═══ INFORMATION

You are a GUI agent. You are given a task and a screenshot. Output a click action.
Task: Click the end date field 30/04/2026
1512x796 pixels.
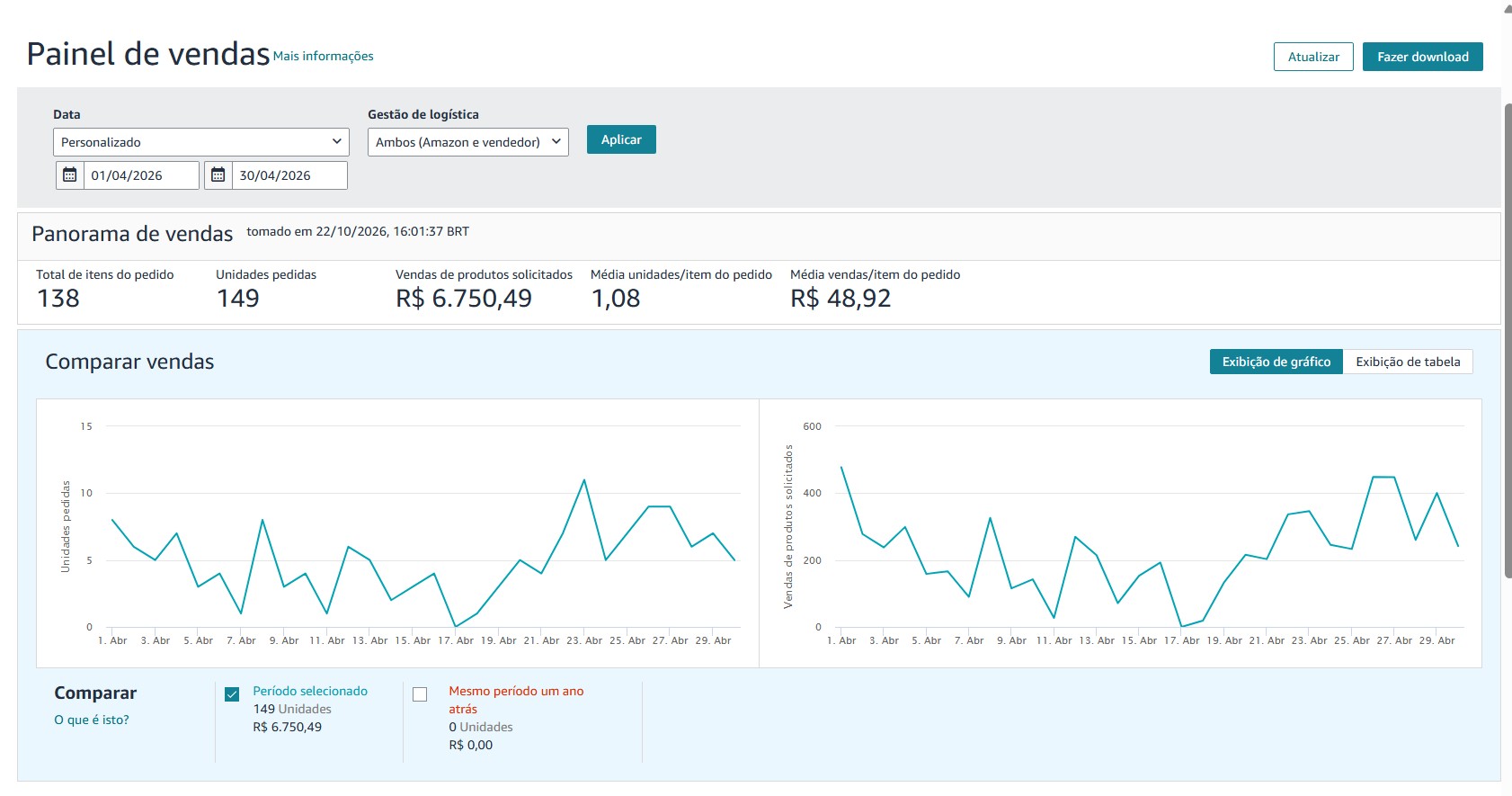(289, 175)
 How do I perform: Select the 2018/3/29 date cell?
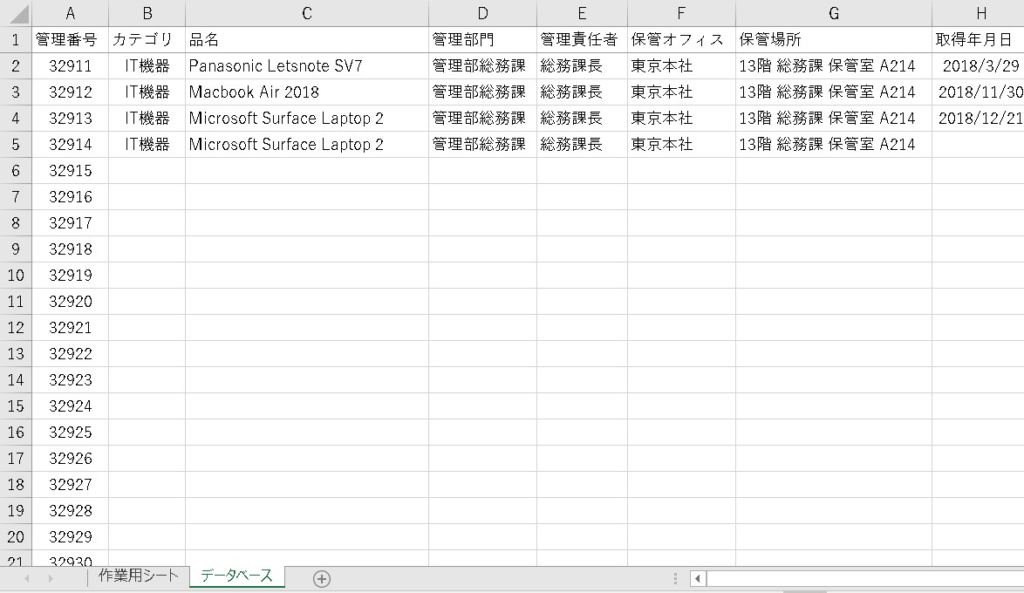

══════
═══ INFORMATION

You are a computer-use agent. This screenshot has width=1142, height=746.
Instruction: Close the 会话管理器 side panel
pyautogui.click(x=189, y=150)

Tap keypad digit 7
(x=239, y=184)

══════

**AIM OF THE TASK**. Reproduce exactly the lines above that run from the one with "You are a GUI" to the one with "How do I perform: Select", both included, leaving pictures out.

**TASK SOLUTION**.
You are a GUI agent. You are given a task and a screenshot. Output a click action.
Task: Click the end date field 30/04/2026
1512x796 pixels.
(289, 175)
 How do I perform: Select the 2018/3/29 date cell?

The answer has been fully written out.